Woods is easy to talk to. But one thing she doesn't want to talk about? The skin cancer she was diagnosed with after her dentist noticed suspicious spots in her mouth during a routine appointment. The 24-year-old melanoma survivor likens it to asking someone about a scab. 'You wouldn't ask somebody, 'how's your scab doing?' You know what I'm saying?' Fair enough. So, I say, 'Let's talk about life, then.'That's a subject more in her wheelhouse. 'I'm just trying to live the best of my years. I'm here for now I'm here until I'm not, and that's it.' And while she's here, Woods is focused mostly on her two-year-old son, Saphir. 'Sometimes, I catch myself treating my son like he's a homie', she says, smiling. But of course, her mom instincts take over. 'When I see him, I [hug] him up. Munch on his little cheeks.' She hugs the air to demonstrate.
'Chemo is a bitch. I just opted out.'
Two years after being diagnosed with Stage III melanoma, Woods is putting stock in her family, friends, and her work (which includes research on how to develop a CBD brand of her own). She's decided to stop chemo and look to the healing powers of cannabis, at least until she can figure out alternative treatment. To Woods, 'It's part of life, you just accept that', she says. 'You battle it. Chemo is a bitch. I just opted out.' And make no mistake she's comfortable with her decision.

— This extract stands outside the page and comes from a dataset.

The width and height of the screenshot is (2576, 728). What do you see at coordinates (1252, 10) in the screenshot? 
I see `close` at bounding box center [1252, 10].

But Woods always had a penchant for pot. She recently made an appearance for Jay Z's luxury cannabis brand, Monogram Company, and the way she talks about rolling a blunt, you can tell she's an old pro. But besides those herbal remedies, Woods takes care of herself by focusing on the people who are important to her in life. She grounds herself by spending time with her son and being with her friends and chosen family. 'I'm very well endowed when it comes to friendship. I'm engulfed in loyalty. I try to just keep that same energy with everybody', she shares.
Naturally, Woods has had to make some changes with her approach to skin care over the past two years. But you won't catch her doing some kind of 10-step routine. When I ask her if she wears sunscreen, she says, 'Yeah, now I do.' But she's not loving it. 'I don't really have a favorite kind because I hate wearing it, she says, noting that many sunscreens make her look 'pasty', an issue those with a little extra melanin can relate to. She uses the residue-free options from Hawaiian Tropic's Silk Hydration line, though she's got another approach to sun-care which arguably, looks much cooler.
'I wear a ski mask every day', she says. 'I got it from [rapper] Plies, actually. He wears his ski mask rolled up.' It is now her accessory of choice, a white Ivy Park ski mask, which she says doubles as sun shield, and sometimes, a surgical face mask. She only pulls it down over her lips when it's time to get into an Uber. 'I always lose my [face] mask, so I got to put a ski mask on. Then I just pull [it] up over my lips because really, my lips don't fit in those ski masks anyway.'
Woods takes a similarly minimalist approach to the rest of her beauty rituals. She has about five products in her bathroom drawer overall. 'Sunscreen, toothbrush, a little bit of gold dust, and oils oh, and some bleach for my hair', she says, running through the extremely short list. She doesn't spent that much time in the mirror anyway. 'I really don't look in the mirror when I go in the bathroom', she says. 'Maybe it's a vanity thing. I'm just so secure in myself, I don't need to recheck. I know what the fuck I look like.'
With a face like hers, it's hard to forget.